EXERCISE INSTRUCTIONS: Present each of the rows below as a numbered list, one line per item, omitting blank lines and leaving the pictures out of the answer.

SUPPLIED DATA:
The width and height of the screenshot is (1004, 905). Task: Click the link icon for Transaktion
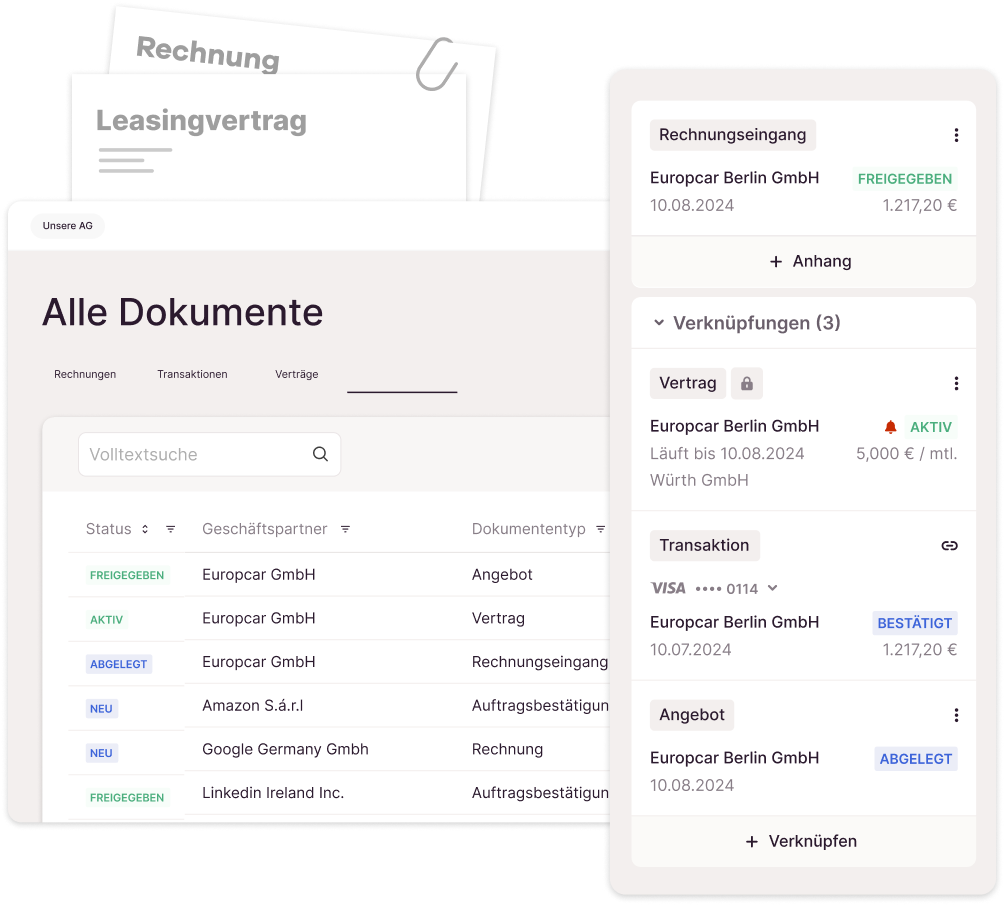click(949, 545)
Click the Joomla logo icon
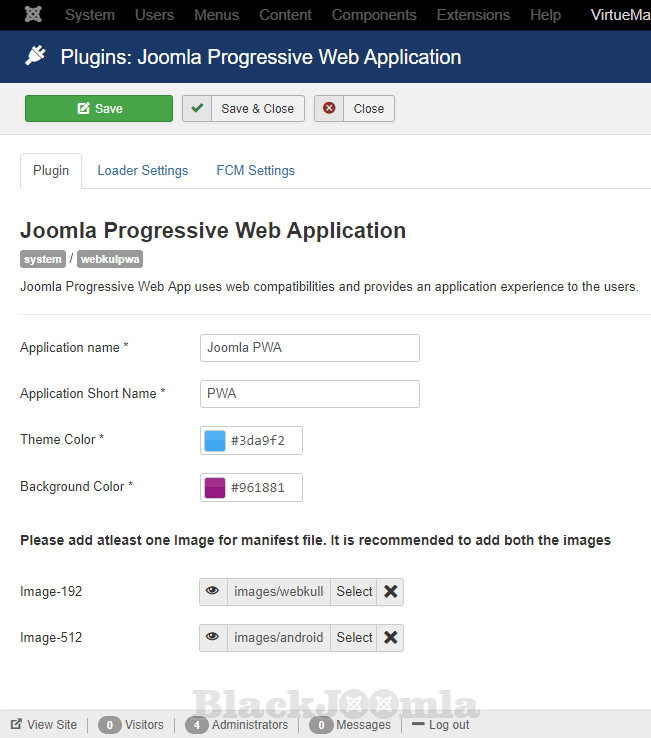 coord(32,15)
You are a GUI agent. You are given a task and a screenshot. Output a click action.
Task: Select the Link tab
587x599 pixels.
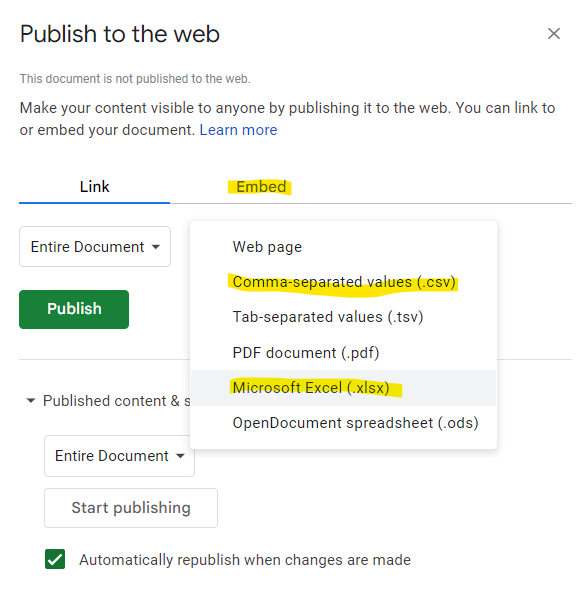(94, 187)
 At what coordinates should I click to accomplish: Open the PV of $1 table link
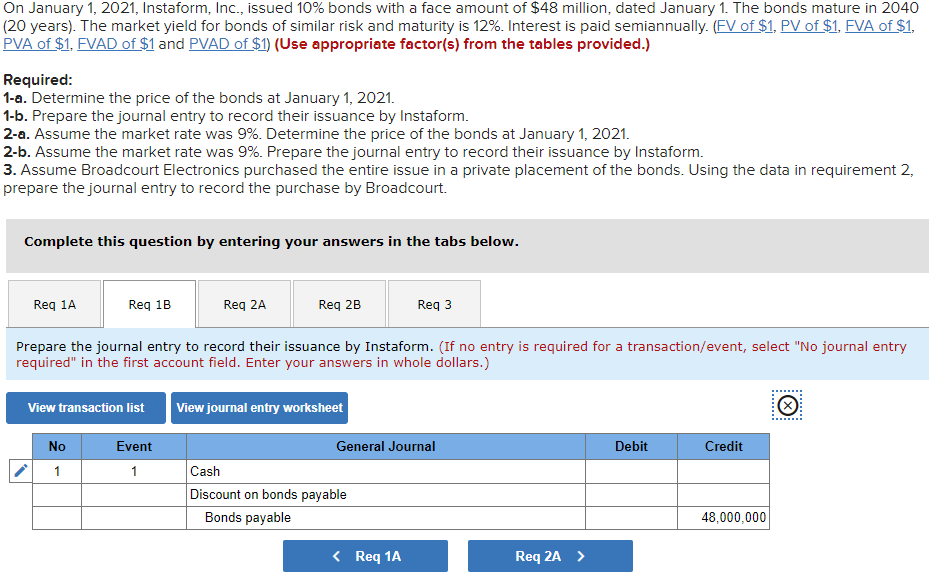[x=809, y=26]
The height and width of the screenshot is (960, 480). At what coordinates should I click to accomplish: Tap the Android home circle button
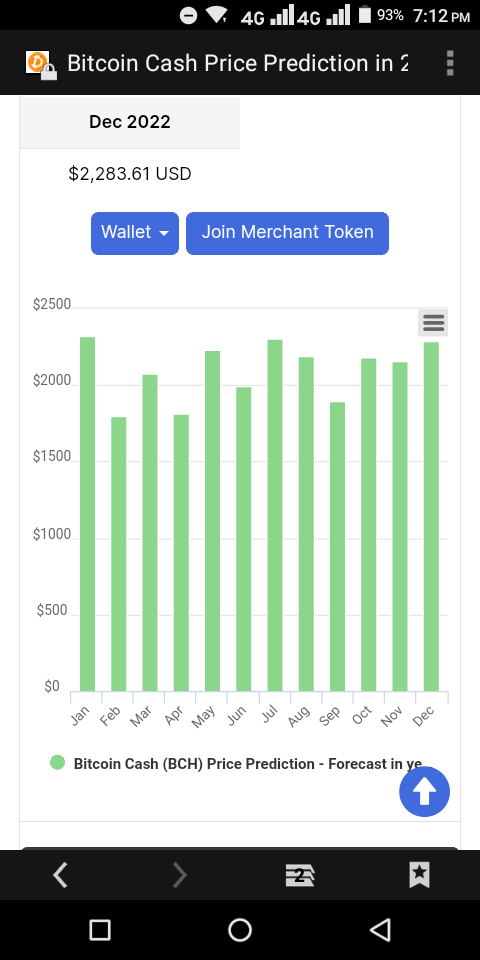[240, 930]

TASK SOLUTION:
1. The width and height of the screenshot is (1004, 905). Task: Click the link icon for Transaktion
2. click(949, 545)
3. Click the Joomla logo icon
4.  coord(32,15)
5. You are a GUI agent. You are given a task and a screenshot. Output a click action.
6. Task: Select the Link tab
7. 587x599 pixels.
8. (94, 187)
9.  At what coordinates should I click to accomplish: Open the PV of $1 table link
10. [x=809, y=26]
11. The height and width of the screenshot is (960, 480). At what coordinates should I click to accomplish: Tap the Android home circle button
12. [240, 930]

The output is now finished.